▶ [Requirement] From the first line to the last, write out the records below exactly as they appear.
Data records: Begin
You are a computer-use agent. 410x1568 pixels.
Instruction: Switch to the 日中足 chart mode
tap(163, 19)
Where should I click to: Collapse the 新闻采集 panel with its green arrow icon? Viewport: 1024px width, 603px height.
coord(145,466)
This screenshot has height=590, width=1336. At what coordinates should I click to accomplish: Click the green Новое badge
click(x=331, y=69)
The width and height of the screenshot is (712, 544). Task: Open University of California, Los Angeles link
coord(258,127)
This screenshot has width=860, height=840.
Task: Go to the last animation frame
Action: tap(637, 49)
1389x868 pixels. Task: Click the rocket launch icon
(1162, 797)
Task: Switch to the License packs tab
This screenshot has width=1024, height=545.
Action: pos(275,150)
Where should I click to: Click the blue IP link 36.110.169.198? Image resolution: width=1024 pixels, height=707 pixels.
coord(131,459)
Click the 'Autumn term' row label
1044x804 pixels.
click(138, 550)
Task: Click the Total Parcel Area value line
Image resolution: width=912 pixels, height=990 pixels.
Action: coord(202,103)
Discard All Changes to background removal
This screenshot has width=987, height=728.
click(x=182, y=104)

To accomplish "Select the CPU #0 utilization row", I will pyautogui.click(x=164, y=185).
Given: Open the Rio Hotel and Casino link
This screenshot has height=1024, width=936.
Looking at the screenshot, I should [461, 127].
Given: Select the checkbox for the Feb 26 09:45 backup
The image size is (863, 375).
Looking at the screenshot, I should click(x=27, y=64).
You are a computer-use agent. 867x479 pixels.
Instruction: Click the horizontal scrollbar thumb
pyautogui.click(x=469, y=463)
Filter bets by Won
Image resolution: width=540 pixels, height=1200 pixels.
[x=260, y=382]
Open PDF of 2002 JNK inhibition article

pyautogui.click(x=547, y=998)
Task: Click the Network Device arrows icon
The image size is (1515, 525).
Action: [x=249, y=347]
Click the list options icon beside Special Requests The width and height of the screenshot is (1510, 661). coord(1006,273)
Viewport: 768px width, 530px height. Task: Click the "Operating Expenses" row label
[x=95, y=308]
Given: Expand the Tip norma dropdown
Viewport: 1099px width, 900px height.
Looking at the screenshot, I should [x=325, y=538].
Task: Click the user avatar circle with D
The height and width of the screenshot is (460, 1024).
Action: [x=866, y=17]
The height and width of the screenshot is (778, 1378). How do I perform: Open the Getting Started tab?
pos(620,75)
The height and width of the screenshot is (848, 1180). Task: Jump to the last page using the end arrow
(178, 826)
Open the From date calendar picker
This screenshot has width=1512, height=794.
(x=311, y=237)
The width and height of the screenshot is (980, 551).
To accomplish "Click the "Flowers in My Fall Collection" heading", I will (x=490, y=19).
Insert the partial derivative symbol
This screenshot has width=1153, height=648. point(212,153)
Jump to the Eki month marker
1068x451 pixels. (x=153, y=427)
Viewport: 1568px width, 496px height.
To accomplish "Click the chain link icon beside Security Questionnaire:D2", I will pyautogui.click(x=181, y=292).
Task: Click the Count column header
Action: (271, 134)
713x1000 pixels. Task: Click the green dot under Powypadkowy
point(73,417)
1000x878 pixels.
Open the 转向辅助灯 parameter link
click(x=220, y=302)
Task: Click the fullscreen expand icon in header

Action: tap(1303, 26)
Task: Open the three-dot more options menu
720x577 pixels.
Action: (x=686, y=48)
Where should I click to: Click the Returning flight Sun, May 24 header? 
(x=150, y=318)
Data records: End
▶ [Result of this task]
You are a computer-use agent. 410x1568 pixels.
Instruction: Switch to the 日中足 chart mode
tap(163, 19)
Where should I click to: Collapse the 新闻采集 panel with its green arrow icon? Viewport: 1024px width, 603px height.
coord(145,466)
This screenshot has height=590, width=1336. At what coordinates should I click to accomplish: Click the green Новое badge
click(x=331, y=69)
The width and height of the screenshot is (712, 544). Task: Open University of California, Los Angeles link
coord(258,127)
This screenshot has width=860, height=840.
Task: Go to the last animation frame
Action: tap(637, 49)
1389x868 pixels. Task: Click the rocket launch icon
(1162, 797)
Task: Switch to the License packs tab
This screenshot has width=1024, height=545.
Action: pos(275,150)
Where should I click to: Click the blue IP link 36.110.169.198? Image resolution: width=1024 pixels, height=707 pixels.
coord(131,459)
Click the 'Autumn term' row label
1044x804 pixels.
click(138, 550)
Task: Click the Total Parcel Area value line
Image resolution: width=912 pixels, height=990 pixels.
Action: coord(202,103)
Discard All Changes to background removal
This screenshot has width=987, height=728.
click(x=182, y=104)

To accomplish "Select the CPU #0 utilization row", I will pyautogui.click(x=164, y=185).
Given: Open the Rio Hotel and Casino link
This screenshot has height=1024, width=936.
Looking at the screenshot, I should [461, 127].
Given: Select the checkbox for the Feb 26 09:45 backup
The image size is (863, 375).
Looking at the screenshot, I should click(x=27, y=64).
You are a computer-use agent. 867x479 pixels.
Instruction: Click the horizontal scrollbar thumb
pyautogui.click(x=469, y=463)
Filter bets by Won
Image resolution: width=540 pixels, height=1200 pixels.
[x=260, y=382]
Open PDF of 2002 JNK inhibition article

pyautogui.click(x=547, y=998)
Task: Click the Network Device arrows icon
The image size is (1515, 525).
Action: [x=249, y=347]
Click the list options icon beside Special Requests The width and height of the screenshot is (1510, 661). coord(1006,273)
Viewport: 768px width, 530px height. Task: Click the "Operating Expenses" row label
[x=95, y=308]
Given: Expand the Tip norma dropdown
Viewport: 1099px width, 900px height.
Looking at the screenshot, I should [x=325, y=538].
Task: Click the user avatar circle with D
The height and width of the screenshot is (460, 1024).
Action: [x=866, y=17]
The height and width of the screenshot is (778, 1378). How do I perform: Open the Getting Started tab?
pos(620,75)
The height and width of the screenshot is (848, 1180). Task: Jump to the last page using the end arrow
(178, 826)
Open the From date calendar picker
This screenshot has width=1512, height=794.
(x=311, y=237)
The width and height of the screenshot is (980, 551).
To accomplish "Click the "Flowers in My Fall Collection" heading", I will (x=490, y=19).
Insert the partial derivative symbol
This screenshot has width=1153, height=648. point(212,153)
Jump to the Eki month marker
1068x451 pixels. (x=153, y=427)
Viewport: 1568px width, 496px height.
To accomplish "Click the chain link icon beside Security Questionnaire:D2", I will pyautogui.click(x=181, y=292).
Task: Click the Count column header
Action: (271, 134)
713x1000 pixels. Task: Click the green dot under Powypadkowy
point(73,417)
1000x878 pixels.
Open the 转向辅助灯 parameter link
click(x=220, y=302)
Task: Click the fullscreen expand icon in header

Action: tap(1303, 26)
Task: Open the three-dot more options menu
720x577 pixels.
Action: (x=686, y=48)
Where should I click to: Click the Returning flight Sun, May 24 header? 
(x=150, y=318)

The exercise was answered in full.